Committee member Brian Coughlin, who chaired the subcommittee that drafted the proposed opinion, said Bar Rule 4-3.4(a) addresses the issue. It mandates that lawyers may not impede another party’s access to evidence or alter, destroy, or conceal evidence relating to a pending case or occurrences that the lawyer should reasonably know might be a future case.
The proposed opinion notes that what constitutes “unlawful” obstruction, destruction, or concealment of evidence is a legal question beyond the scope of an ethics opinion. But it also noted that the New York, North Carolina, and Pennsylvania bars have addressed information posted on social media, as well as some local bars.
Drawing on those, the proposed opinion said, “The committee is of the opinion that the general obligation of competence may require the inquirer to advise the client regarding removal of relevant information from the client’s social media pages, including whether removal would violate any legal duties regarding preservation of evidence, regardless of the privacy settings. If a client specifically asks the inquirer regarding removal of information, the lawyer’s advice must comply with Rule 4-3.4(a). What information on a social media page is relevant to reasonably foreseeable litigation is a factual question that must be determined on a case-by-case basis.”
The proposed opinion concluded that, “a lawyer may advise that a client change privacy settings on the client’s social media pages so that they are not publicly accessible. Provided that there is no violation of the rules or substantive law pertaining to the preservation and/or spoliation of evidence, a lawyer also may advise that a client remove information relevant to the foreseeable proceeding from social media pages as long as an appropriate record of the social media information or data is preserved.”
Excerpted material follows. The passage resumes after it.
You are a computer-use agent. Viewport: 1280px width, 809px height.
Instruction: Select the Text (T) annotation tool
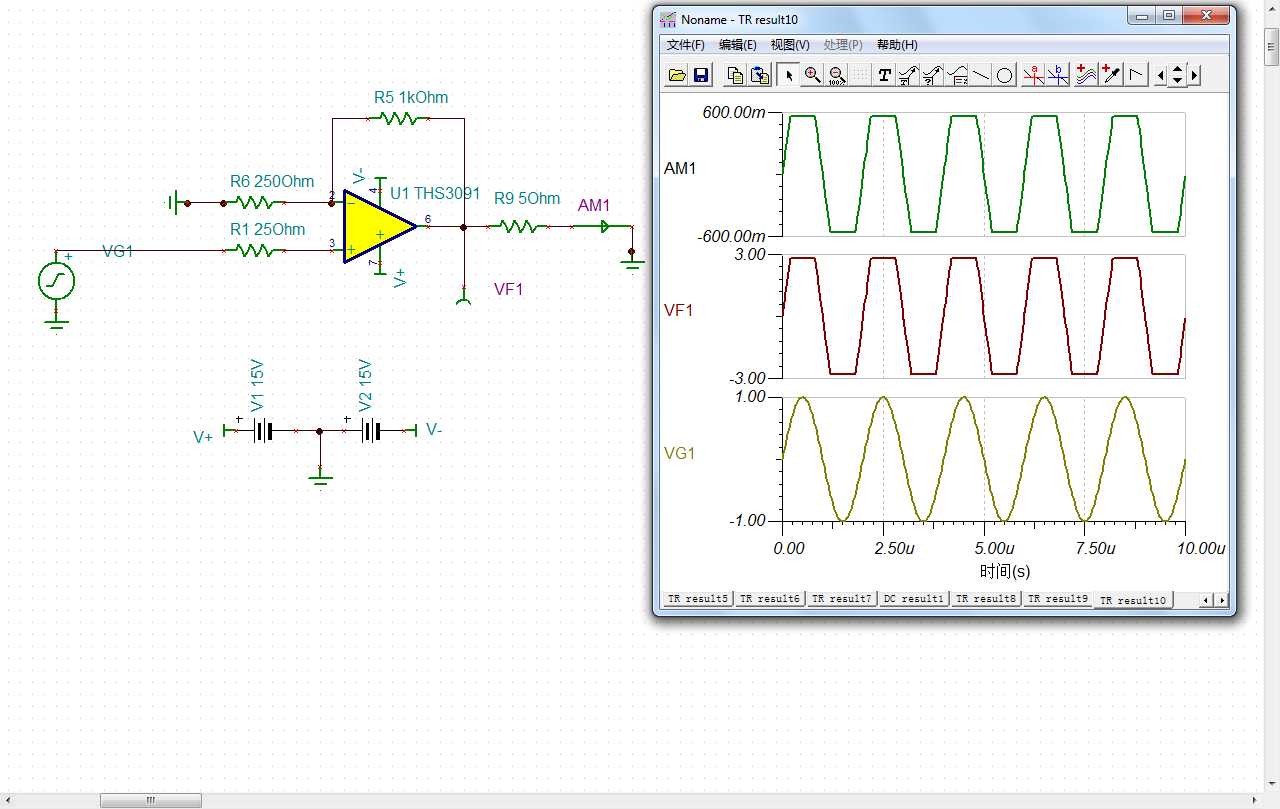pyautogui.click(x=884, y=75)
Coughlin said the proposed opinion reflects the committee consensus that,“Yes, opposing counsel has the right to ask for certain information, but that information does not have to be left posted in billboard fashion for the world to see when it is pre-litigation.”
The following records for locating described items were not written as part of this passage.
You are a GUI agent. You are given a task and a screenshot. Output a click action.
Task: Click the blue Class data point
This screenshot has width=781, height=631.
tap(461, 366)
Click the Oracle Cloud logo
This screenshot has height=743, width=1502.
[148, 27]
But he added that discretion is subject to the laws of spoliation as well as Rule 3-3.4(a).
“It allows the lawyer to make the decision independently under the guidelines we have been given,” Coughlin said. “The independence and discretion of the lawyer win out over strict guidelines.”
The committee will consider any comments when it meets in June at the Bar’s Annual Convention. If there are no comments, the opinion will become final. If there are comments, the committee can consider changes. If it approves the opinion unchanged, those who filed objections can appeal to the Bar Board of Governors.
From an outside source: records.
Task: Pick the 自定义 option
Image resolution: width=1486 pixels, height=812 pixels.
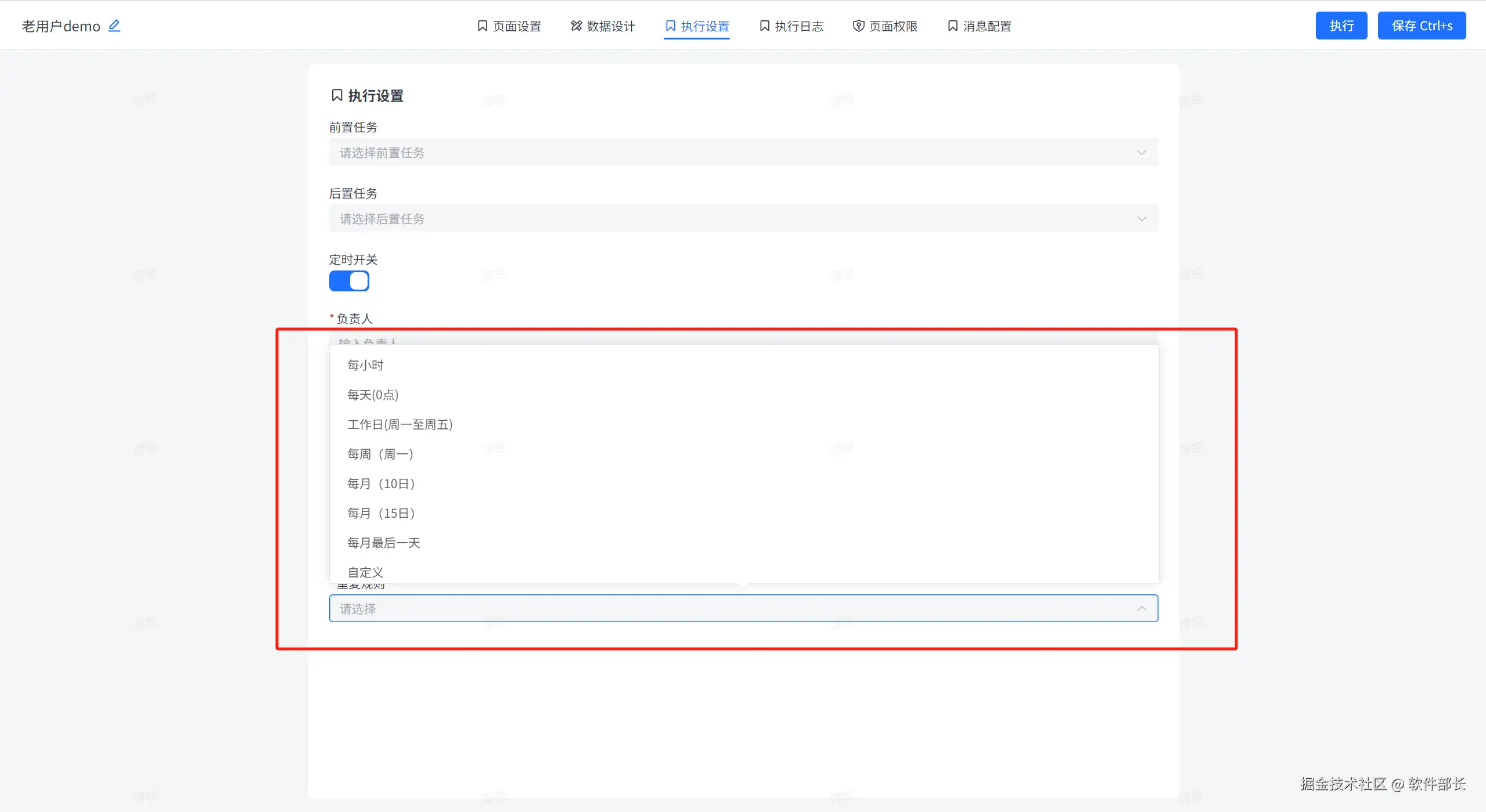Action: pyautogui.click(x=365, y=572)
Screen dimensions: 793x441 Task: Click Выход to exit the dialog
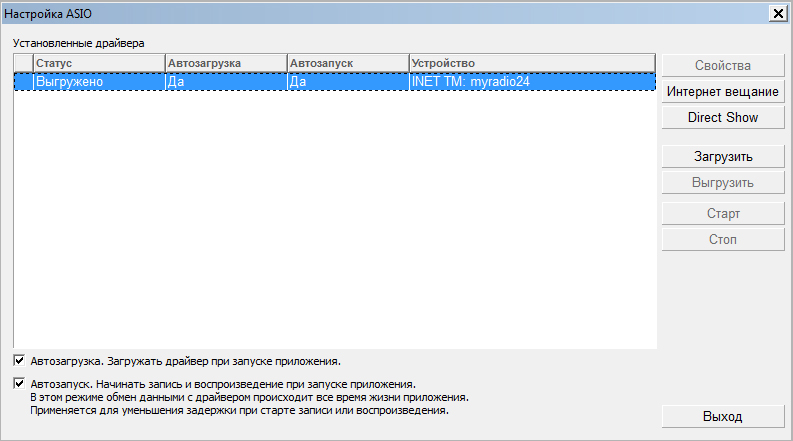(x=722, y=416)
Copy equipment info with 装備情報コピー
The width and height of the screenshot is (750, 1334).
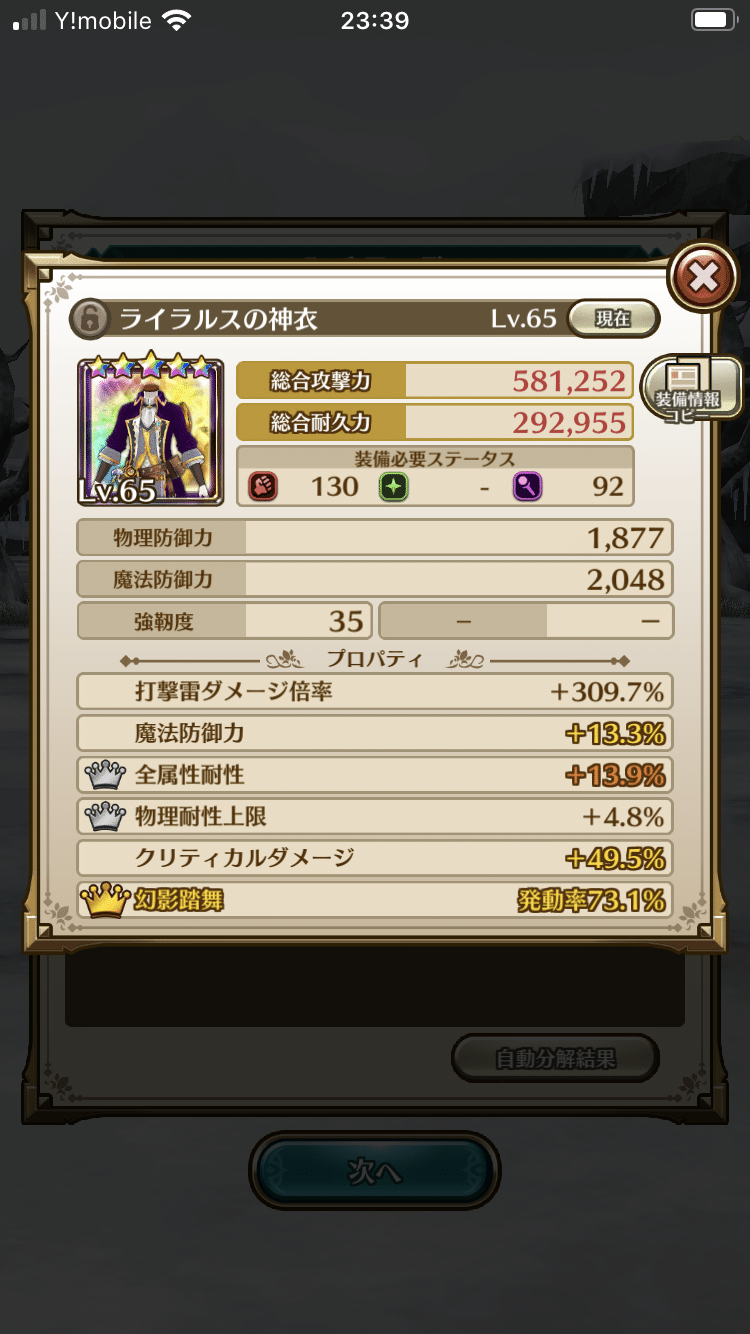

On the reverse contingency fee issue, the inquiring attorney asked that, as long as the client was fully informed and agreed in writing, if the attorney and client could enter into a reverse contingency fee in defending the client’s foreclosure action with the fee calculated on the reduction in indebtedness or settlement in a civil action. The second question asked if such a fee could be secured by a mortgage, which would be held in escrow (unrecorded) in case the client did not timely pay the reverse contingency fee, after which the mortgage would be recorded.
The committee agreed with the staff opinion that the reverse contingency fee technically would be allowed, but said the opinion was too detailed in its discussion of potential limitations and instances where such a fee might be excessive. It agreed without reservation with the staff opinion that securing the fee with a mortgage violates Bar Rule 4-1.8(i), which prohibits an attorney from acquiring a proprietary interest in the client’s cause of action or subject of litigation.
“Rule 4-1.8(i) has its basis in the common law of champerty and excepts only existing common law retaining liens and charging liens to secure an attorney’s fees, not a mortgage such as that proposed by the inquirer.. . , ” the opinion said. “The proposed agreement violates this rule regardless of whether the mortgage is recorded.”